Ooh you're so edgy 😘


----------



## Joe shorrock (Nov 18, 2019)

Didn't realise sorry @BlackCatCoffee


----------



## Xabi17 (Jun 1, 2020)

Nicd said:


> Thanks for the discount! I have been meaning to get my hands on the Pineapple Candy since hearing about it on here a couple of weeks back!





BlackCatCoffee said:


> I just cannot get enough of the Pineapple Candy at the moment. It makes awesome v60. Espresso is very bright although I know some people are loving it for that too.
> 
> The Ethiopia Guji is lovely for both espresso and filter. More fruit and a touch of floral than funk I would say but worth checking out.


 Dropped an order on the Pineapple Candy plus a couple of others (one decaffeinated, be interesting to see how that goes as haven't tried a decaff from a proper roaster before) - looking forward to it. Thanks for the discount!


----------



## garethuk (May 2, 2019)

Ordered two bags of Black Cat today, looking forward to trying it.

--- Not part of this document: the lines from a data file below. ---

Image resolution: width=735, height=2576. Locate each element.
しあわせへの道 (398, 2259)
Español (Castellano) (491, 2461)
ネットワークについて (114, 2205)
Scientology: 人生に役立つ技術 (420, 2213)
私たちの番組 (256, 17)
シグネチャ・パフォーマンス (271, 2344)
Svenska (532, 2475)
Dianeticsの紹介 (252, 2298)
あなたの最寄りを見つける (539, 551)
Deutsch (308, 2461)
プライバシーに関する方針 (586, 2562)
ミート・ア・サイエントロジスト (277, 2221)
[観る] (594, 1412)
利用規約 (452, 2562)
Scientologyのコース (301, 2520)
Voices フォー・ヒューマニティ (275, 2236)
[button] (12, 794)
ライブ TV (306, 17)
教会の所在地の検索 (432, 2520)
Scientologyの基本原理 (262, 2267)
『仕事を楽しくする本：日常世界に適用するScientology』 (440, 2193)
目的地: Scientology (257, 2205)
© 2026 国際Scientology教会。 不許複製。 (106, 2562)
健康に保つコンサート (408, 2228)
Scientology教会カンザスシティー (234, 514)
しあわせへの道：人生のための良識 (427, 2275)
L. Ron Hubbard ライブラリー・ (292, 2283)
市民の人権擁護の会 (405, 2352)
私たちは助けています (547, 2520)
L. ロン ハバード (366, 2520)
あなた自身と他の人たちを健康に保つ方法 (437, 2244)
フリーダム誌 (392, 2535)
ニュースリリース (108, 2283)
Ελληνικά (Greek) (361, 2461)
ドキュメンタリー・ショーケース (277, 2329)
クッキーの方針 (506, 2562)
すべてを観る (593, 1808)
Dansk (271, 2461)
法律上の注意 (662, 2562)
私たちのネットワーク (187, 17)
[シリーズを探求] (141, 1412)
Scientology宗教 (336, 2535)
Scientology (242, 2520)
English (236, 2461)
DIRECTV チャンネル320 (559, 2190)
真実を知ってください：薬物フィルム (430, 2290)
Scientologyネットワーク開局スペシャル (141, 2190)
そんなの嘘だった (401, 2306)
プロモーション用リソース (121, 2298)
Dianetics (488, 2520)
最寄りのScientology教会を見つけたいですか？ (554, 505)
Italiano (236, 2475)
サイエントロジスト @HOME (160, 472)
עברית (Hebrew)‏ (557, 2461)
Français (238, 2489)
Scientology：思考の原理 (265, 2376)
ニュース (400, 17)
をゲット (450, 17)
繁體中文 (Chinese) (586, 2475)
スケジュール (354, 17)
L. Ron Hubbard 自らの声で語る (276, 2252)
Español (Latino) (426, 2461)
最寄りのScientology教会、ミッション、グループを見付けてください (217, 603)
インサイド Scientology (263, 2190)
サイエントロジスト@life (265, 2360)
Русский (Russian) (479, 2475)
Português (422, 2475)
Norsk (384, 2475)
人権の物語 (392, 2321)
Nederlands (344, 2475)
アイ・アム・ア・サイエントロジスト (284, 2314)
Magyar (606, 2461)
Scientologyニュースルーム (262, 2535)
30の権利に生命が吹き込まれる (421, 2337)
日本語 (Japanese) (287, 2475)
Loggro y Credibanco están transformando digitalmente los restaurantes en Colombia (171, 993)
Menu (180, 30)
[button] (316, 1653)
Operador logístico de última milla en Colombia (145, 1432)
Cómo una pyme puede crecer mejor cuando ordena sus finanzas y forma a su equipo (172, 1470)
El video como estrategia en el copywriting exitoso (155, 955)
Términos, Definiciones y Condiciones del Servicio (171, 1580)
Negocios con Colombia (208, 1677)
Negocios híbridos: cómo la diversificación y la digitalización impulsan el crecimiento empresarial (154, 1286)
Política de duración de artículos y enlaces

@Black Cat Coffee / @BlackCatCoffee thanks for the discount code.


----------



## Border_all (Dec 19, 2019)

Hi @BlackCatCoffee

Spotted a problem on your check out process or at least i guess it is. I was on ordering 500g coffee plus a jug. Got too the checkout apply discount it's rejected guessing your checkout can't separate discount no discount items Will try again perhaps later 👍


----------



## Border_all (Dec 19, 2019)

Border_all said:


> Hi @BlackCatCoffee
> 
> Spotted a problem on your check out process or at least i guess it is. I was on ordering 500g coffee plus a jug. Got too the checkout apply discount it's rejected guessing your checkout can't separate discount no discount items Will try again perhaps later 👍


 Mmm tried again without the jug now bought off Amazon but still does not work for me lol. Unless the offer was temporary in that case apologies 😁


----------



## BlackCatCoffee (Apr 11, 2017)

Border_all said:


> Mmm tried again without the jug now bought off Amazon but still does not work for me lol. Unless the offer was temporary in that case apologies 😁


 Hi sorry you are having trouble. The offer is still live and I am unable to recreate your problem on test checkouts. Perhaps there was some sort of hiccup with the web provider.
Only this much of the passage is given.